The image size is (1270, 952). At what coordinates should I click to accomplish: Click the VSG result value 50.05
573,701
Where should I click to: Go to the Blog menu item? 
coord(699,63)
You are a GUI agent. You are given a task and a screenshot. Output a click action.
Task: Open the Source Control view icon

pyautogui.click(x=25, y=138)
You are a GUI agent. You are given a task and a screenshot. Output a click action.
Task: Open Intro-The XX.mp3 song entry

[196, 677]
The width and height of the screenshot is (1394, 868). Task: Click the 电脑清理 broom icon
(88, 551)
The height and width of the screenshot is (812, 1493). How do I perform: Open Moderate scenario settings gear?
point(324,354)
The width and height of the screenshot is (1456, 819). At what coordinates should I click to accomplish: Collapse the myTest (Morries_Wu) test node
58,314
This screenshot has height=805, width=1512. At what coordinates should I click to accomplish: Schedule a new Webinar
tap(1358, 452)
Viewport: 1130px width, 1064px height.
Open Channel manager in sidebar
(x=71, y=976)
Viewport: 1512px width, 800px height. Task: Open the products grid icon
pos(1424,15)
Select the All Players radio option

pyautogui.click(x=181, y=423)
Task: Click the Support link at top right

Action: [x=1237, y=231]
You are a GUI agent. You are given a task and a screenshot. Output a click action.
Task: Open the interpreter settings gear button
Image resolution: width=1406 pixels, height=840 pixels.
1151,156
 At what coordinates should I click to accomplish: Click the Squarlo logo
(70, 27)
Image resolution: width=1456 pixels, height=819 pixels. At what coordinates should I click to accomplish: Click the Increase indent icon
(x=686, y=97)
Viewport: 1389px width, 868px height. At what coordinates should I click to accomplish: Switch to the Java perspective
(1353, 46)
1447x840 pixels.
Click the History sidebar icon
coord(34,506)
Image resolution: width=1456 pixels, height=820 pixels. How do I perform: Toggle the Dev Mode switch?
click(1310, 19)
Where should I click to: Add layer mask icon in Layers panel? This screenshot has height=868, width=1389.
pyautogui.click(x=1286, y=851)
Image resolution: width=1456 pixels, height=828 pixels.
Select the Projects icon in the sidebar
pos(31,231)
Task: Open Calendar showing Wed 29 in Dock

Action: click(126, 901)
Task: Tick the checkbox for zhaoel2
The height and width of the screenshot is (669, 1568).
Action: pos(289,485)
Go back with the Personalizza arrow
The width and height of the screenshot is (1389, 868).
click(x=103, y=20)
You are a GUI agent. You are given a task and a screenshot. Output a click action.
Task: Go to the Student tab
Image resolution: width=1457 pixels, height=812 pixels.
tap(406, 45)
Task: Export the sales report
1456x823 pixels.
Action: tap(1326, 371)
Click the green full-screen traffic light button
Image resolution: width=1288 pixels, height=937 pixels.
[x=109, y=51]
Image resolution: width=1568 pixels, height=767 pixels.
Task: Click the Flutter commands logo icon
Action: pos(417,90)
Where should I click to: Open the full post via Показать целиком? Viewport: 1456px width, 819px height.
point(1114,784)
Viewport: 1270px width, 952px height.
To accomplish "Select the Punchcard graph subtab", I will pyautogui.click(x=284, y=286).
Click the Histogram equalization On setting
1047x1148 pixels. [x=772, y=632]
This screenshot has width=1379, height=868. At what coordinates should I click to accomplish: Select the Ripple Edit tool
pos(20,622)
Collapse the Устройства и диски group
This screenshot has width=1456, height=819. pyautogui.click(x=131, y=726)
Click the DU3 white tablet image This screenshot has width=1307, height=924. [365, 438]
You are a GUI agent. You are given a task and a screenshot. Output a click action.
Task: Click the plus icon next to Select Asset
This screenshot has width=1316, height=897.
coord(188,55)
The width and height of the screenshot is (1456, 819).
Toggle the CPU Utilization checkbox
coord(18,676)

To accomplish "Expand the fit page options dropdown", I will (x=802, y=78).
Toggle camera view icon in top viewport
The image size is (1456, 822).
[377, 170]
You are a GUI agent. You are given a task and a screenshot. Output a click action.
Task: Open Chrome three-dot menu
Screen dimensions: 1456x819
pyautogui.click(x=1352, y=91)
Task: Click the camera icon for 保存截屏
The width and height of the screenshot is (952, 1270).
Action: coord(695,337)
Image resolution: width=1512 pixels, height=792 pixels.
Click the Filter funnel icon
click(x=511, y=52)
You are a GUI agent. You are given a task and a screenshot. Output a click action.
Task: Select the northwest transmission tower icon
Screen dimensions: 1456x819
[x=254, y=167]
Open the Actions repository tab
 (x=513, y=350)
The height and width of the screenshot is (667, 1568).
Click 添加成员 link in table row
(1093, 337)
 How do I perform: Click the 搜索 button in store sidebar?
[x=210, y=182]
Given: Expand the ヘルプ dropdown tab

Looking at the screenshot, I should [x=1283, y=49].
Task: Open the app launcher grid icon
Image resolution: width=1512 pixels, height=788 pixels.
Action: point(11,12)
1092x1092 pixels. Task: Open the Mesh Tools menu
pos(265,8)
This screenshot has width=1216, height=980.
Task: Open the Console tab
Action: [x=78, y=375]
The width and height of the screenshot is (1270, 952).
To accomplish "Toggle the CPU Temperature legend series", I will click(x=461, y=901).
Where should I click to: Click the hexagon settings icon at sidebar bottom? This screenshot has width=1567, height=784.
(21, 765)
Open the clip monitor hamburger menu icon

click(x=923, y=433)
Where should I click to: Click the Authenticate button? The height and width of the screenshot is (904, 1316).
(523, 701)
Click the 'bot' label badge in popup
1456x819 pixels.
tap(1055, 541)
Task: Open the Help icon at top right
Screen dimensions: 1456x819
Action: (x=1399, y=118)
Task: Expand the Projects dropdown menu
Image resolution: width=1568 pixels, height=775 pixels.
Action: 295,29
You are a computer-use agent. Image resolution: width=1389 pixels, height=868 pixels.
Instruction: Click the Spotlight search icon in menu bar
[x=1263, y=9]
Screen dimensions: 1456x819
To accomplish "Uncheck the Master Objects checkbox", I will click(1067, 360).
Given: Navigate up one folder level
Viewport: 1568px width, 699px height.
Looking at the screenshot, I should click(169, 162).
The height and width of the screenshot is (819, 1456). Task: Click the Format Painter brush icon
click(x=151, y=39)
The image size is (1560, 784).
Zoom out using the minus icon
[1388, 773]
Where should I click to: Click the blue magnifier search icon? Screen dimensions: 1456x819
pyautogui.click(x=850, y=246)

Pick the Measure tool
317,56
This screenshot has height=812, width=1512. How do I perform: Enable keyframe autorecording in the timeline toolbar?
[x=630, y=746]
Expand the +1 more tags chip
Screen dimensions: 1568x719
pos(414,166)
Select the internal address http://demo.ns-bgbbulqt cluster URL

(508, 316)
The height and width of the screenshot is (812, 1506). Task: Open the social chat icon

------------------------------------

Assigned task: Set down every record above exactly as written.

Task answer:
The image size is (1270, 952). At what coordinates should I click to accomplish: Click the VSG result value 50.05
573,701
Where should I click to: Go to the Blog menu item? 
coord(699,63)
You are a GUI agent. You are given a task and a screenshot. Output a click action.
Task: Open the Source Control view icon

pyautogui.click(x=25, y=138)
You are a GUI agent. You are given a task and a screenshot. Output a click action.
Task: Open Intro-The XX.mp3 song entry

[196, 677]
The width and height of the screenshot is (1394, 868). Task: Click the 电脑清理 broom icon
(88, 551)
The height and width of the screenshot is (812, 1493). How do I perform: Open Moderate scenario settings gear?
point(324,354)
The width and height of the screenshot is (1456, 819). At what coordinates should I click to accomplish: Collapse the myTest (Morries_Wu) test node
58,314
This screenshot has height=805, width=1512. At what coordinates should I click to accomplish: Schedule a new Webinar
tap(1358, 452)
Viewport: 1130px width, 1064px height.
Open Channel manager in sidebar
(x=71, y=976)
Viewport: 1512px width, 800px height. Task: Open the products grid icon
pos(1424,15)
Select the All Players radio option

pyautogui.click(x=181, y=423)
Task: Click the Support link at top right

Action: [x=1237, y=231]
You are a GUI agent. You are given a task and a screenshot. Output a click action.
Task: Open the interpreter settings gear button
Image resolution: width=1406 pixels, height=840 pixels.
1151,156
 At what coordinates should I click to accomplish: Click the Squarlo logo
(70, 27)
Image resolution: width=1456 pixels, height=819 pixels. At what coordinates should I click to accomplish: Click the Increase indent icon
(x=686, y=97)
Viewport: 1389px width, 868px height. At what coordinates should I click to accomplish: Switch to the Java perspective
(1353, 46)
1447x840 pixels.
Click the History sidebar icon
coord(34,506)
Image resolution: width=1456 pixels, height=820 pixels. How do I perform: Toggle the Dev Mode switch?
click(1310, 19)
Where should I click to: Add layer mask icon in Layers panel? This screenshot has height=868, width=1389.
pyautogui.click(x=1286, y=851)
Image resolution: width=1456 pixels, height=828 pixels.
Select the Projects icon in the sidebar
pos(31,231)
Task: Open Calendar showing Wed 29 in Dock

Action: click(126, 901)
Task: Tick the checkbox for zhaoel2
The height and width of the screenshot is (669, 1568).
Action: pos(289,485)
Go back with the Personalizza arrow
The width and height of the screenshot is (1389, 868).
click(x=103, y=20)
You are a GUI agent. You are given a task and a screenshot. Output a click action.
Task: Go to the Student tab
Image resolution: width=1457 pixels, height=812 pixels.
tap(406, 45)
Task: Export the sales report
1456x823 pixels.
Action: tap(1326, 371)
Click the green full-screen traffic light button
Image resolution: width=1288 pixels, height=937 pixels.
[x=109, y=51]
Image resolution: width=1568 pixels, height=767 pixels.
Task: Click the Flutter commands logo icon
Action: pos(417,90)
Where should I click to: Open the full post via Показать целиком? Viewport: 1456px width, 819px height.
point(1114,784)
Viewport: 1270px width, 952px height.
To accomplish "Select the Punchcard graph subtab", I will pyautogui.click(x=284, y=286).
Click the Histogram equalization On setting
1047x1148 pixels. [x=772, y=632]
This screenshot has width=1379, height=868. At what coordinates should I click to accomplish: Select the Ripple Edit tool
pos(20,622)
Collapse the Устройства и диски group
This screenshot has width=1456, height=819. pyautogui.click(x=131, y=726)
Click the DU3 white tablet image This screenshot has width=1307, height=924. [365, 438]
You are a GUI agent. You are given a task and a screenshot. Output a click action.
Task: Click the plus icon next to Select Asset
This screenshot has width=1316, height=897.
coord(188,55)
The width and height of the screenshot is (1456, 819).
Toggle the CPU Utilization checkbox
coord(18,676)

To accomplish "Expand the fit page options dropdown", I will (x=802, y=78).
Toggle camera view icon in top viewport
The image size is (1456, 822).
[377, 170]
You are a GUI agent. You are given a task and a screenshot. Output a click action.
Task: Open Chrome three-dot menu
Screen dimensions: 1456x819
pyautogui.click(x=1352, y=91)
Task: Click the camera icon for 保存截屏
The width and height of the screenshot is (952, 1270).
Action: coord(695,337)
Image resolution: width=1512 pixels, height=792 pixels.
Click the Filter funnel icon
click(x=511, y=52)
You are a GUI agent. You are given a task and a screenshot. Output a click action.
Task: Select the northwest transmission tower icon
Screen dimensions: 1456x819
[x=254, y=167]
Open the Actions repository tab
 (x=513, y=350)
The height and width of the screenshot is (667, 1568).
Click 添加成员 link in table row
(1093, 337)
 How do I perform: Click the 搜索 button in store sidebar?
[x=210, y=182]
Given: Expand the ヘルプ dropdown tab

Looking at the screenshot, I should [x=1283, y=49].
Task: Open the app launcher grid icon
Image resolution: width=1512 pixels, height=788 pixels.
Action: point(11,12)
1092x1092 pixels. Task: Open the Mesh Tools menu
pos(265,8)
This screenshot has width=1216, height=980.
Task: Open the Console tab
Action: [x=78, y=375]
The width and height of the screenshot is (1270, 952).
To accomplish "Toggle the CPU Temperature legend series", I will click(x=461, y=901).
Where should I click to: Click the hexagon settings icon at sidebar bottom? This screenshot has width=1567, height=784.
(21, 765)
Open the clip monitor hamburger menu icon

click(x=923, y=433)
Where should I click to: Click the Authenticate button? The height and width of the screenshot is (904, 1316).
(523, 701)
Click the 'bot' label badge in popup
1456x819 pixels.
tap(1055, 541)
Task: Open the Help icon at top right
Screen dimensions: 1456x819
Action: (x=1399, y=118)
Task: Expand the Projects dropdown menu
Image resolution: width=1568 pixels, height=775 pixels.
Action: 295,29
You are a computer-use agent. Image resolution: width=1389 pixels, height=868 pixels.
Instruction: Click the Spotlight search icon in menu bar
[x=1263, y=9]
Screen dimensions: 1456x819
To accomplish "Uncheck the Master Objects checkbox", I will click(1067, 360).
Given: Navigate up one folder level
Viewport: 1568px width, 699px height.
Looking at the screenshot, I should click(169, 162).
The height and width of the screenshot is (819, 1456). Task: Click the Format Painter brush icon
click(x=151, y=39)
The image size is (1560, 784).
Zoom out using the minus icon
[1388, 773]
Where should I click to: Click the blue magnifier search icon? Screen dimensions: 1456x819
pyautogui.click(x=850, y=246)

Pick the Measure tool
317,56
This screenshot has height=812, width=1512. How do I perform: Enable keyframe autorecording in the timeline toolbar?
[x=630, y=746]
Expand the +1 more tags chip
Screen dimensions: 1568x719
pos(414,166)
Select the internal address http://demo.ns-bgbbulqt cluster URL

(508, 316)
The height and width of the screenshot is (812, 1506). Task: Open the social chat icon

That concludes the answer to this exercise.